Features
Semantic cache
Two-layer response caching — exact-match (in-memory) + semantic similarity via embeddings.
Every cacheable request (temperature = 0, not mid-A/B-test) checks two caches before hitting a provider:
- Exact match — in-memory hash of
(messages, provider, model). Sub-millisecond. - Semantic match — OpenAI embedding of the messages, compared against prior cached embeddings via cosine similarity. Hit when similarity >=
PROVARA_SEMANTIC_CACHE_THRESHOLD(default 0.97).

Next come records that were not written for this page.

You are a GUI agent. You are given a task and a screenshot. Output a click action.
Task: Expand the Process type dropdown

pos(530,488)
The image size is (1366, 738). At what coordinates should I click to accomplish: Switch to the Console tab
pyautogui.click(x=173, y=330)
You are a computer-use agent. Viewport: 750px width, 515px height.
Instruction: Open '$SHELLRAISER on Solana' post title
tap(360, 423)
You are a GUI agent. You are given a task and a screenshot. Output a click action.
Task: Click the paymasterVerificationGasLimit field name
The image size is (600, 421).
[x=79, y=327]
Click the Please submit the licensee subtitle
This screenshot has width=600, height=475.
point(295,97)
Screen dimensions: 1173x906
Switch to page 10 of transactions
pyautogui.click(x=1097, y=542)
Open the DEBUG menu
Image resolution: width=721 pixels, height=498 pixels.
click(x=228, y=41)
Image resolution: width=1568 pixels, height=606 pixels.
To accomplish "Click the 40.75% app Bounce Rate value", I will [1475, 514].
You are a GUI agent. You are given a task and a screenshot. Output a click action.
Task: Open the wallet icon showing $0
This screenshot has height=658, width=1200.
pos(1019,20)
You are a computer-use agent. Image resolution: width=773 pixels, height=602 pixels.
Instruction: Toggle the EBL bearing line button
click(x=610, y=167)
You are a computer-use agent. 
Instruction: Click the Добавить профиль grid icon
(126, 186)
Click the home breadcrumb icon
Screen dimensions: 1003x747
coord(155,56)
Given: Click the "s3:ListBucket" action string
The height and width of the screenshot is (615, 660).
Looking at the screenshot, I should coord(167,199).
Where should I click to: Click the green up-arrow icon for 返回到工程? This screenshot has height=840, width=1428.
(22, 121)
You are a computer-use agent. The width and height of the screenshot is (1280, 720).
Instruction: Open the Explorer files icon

Hits return immediately; the gateway logs cached=true and reports tokensSavedInput / tokensSavedOutput for dashboard savings calculation.
Tuning
| Env var | Default | Purpose |
|---|---|---|
PROVARA_SEMANTIC_CACHE_ENABLED | true | Hard off-switch for the semantic layer |
PROVARA_SEMANTIC_CACHE_THRESHOLD | 0.97 | Cosine similarity required for a match |
PROVARA_EMBEDDING_MODEL | text-embedding-3-small | Must be one of OpenAI's embedding models |
PROVARA_EMBEDDING_PROVIDER | openai | Only OpenAI is supported in MVP |
The exact-match cache is always on; the semantic cache depends on having an OpenAI API key (env or DB-stored) for embeddings.